Todo parece valer para no perder el principal bastión del voto kirchnerista: el Conurbano bonaerense, cada vez más sumergido por la pérdida de puestos de trabajo, la inseguridad y la violencia, el hambre, la informalidad y el cierre de escuelas de chicos que terminan en la calle y sirven como soldaditos del narcotráfico.

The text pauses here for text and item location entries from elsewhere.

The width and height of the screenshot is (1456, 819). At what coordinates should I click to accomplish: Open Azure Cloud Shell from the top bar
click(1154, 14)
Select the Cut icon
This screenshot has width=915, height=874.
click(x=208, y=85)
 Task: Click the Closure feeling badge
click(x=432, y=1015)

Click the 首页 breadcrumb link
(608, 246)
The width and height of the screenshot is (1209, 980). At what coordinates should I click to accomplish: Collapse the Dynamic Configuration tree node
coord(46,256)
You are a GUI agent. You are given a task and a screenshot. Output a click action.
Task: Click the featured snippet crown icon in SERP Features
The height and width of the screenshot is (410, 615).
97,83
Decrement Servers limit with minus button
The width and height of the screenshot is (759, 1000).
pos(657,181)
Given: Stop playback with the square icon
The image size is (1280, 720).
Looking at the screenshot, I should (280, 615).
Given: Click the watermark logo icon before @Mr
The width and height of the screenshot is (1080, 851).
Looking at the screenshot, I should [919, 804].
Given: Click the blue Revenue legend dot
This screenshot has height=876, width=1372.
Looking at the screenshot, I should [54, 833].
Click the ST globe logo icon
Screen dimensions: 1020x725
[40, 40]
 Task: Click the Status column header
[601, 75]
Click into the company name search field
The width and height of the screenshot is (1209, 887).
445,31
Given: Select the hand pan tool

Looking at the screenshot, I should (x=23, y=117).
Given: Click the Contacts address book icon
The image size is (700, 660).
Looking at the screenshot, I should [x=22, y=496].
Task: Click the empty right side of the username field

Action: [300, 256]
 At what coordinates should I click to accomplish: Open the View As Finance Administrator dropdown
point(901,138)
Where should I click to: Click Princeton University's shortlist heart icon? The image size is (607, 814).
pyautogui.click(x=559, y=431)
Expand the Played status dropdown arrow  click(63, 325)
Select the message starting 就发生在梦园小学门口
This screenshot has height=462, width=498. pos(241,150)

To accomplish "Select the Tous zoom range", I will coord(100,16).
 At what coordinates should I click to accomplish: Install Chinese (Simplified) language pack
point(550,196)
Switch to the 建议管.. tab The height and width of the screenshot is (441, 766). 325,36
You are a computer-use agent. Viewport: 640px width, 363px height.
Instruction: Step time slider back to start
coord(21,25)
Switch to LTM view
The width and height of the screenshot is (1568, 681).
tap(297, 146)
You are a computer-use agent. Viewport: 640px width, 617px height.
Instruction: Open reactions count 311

Pero todos los fenomenales esfuerzos fiscales (planes sociales y subsidios de todo tipo) se licúan de inmediato por obra de la cuarta inflación más alta del mundo, sólo superada por Venezuela, Tanzania y Zimbawe, generada por la demencial emisión.

 

Por si eso fuera poco, se está escurriendo irremediablemente de los cálculos oficialistas una otrora pujante clase media –el 70% de nuestros compatriotas se percibe integrándola- que, enojada con la economía de Macri, fue seducida por un Alberto Fernández al que imaginó como dueño de la lapicera, capaz de evitar los desmadres de su patrona. Ahora, desilusionada y castigada por todos esos males ha debido dejar la medicina prepaga y el colegio privado de sus hijos, vender el auto y hasta los muebles y enseres domésticos, como ya se ve en muchos lugares del Conurbano.

 

Lamentablemente, los conflictos internos que golpean a Sebastián Piñera lo han llevado a la locura de inventar un conflicto con nuestro país para apelar al nacionalismo de su pueblo y, así, recuperar el terreno que pierde día a día en la opinión pública trasandina. En cualquier momento, estos dementes que aquí nos gobiernan son capaces de recoger el guante y tratar de imitar esa actitud imbécil convocando a una guerra para resolver una cuestión insostenible, para Chile, en cualquier tribunal del mundo. Por otra parte, conociendo las mermadas capacidades de nuestras fuerzas armadas, producto de la invariable y negativa actitud que han tenido frente a ellas todos los gobiernos desde 1983, temo que se haga realidad una vieja broma que decía que nos iba bien porque estábamos negociando las nuevas fronteras en el Riachuelo y la Avda. Gral. Paz.

 

En estas elecciones tan próximas, el resultado no se medirá en cantidad de votos a nivel nacional, puesto que se trata de veinticuatro jurisdicciones diferentes y con distintas realidades; sólo en algunas se elegirán parlamentarios nacionales y es allí donde tenemos que concentrar nuestro interés. En esta oportunidad, el fiel de la balanza es relativamente simple: si el kirchnerismo obtiene los senadores que necesita para alcanzar los dos tercios del H° Aguantadero y los diputados que le permitan contar con quórum propio en la Cámara baja, asistiremos al funeral de la República y de la Constitución, la impunidad de la asociación ilícita que nos gobierna se habrá consagrado y Cristina Elizabet Fernández habrá logrado la absolución que a gritos reclama a la Historia.

 

Para que la derrota definitiva del kirchnerismo se concrete, para seguir soñando con un futuro democrático y republicano para nuestro país, vuelvo a insistir en la imperiosa necesidad de ir a votar el domingo 12 y de fiscalizar eficazmente las elecciones; hay una antigua idea del oficialismo que establece que, si no controlamos bien, tiene la obligación de hacer fraude. No podemos permitir, por miedo al contagio, desinterés o pereza, que el Gobierno se haga con esos legisladores que lo habiliten a llevarnos a ese paraíso socialista de pueblos hambreados y enfermos, conducidos por jerarcas asesinos, ricos como modernos cresos.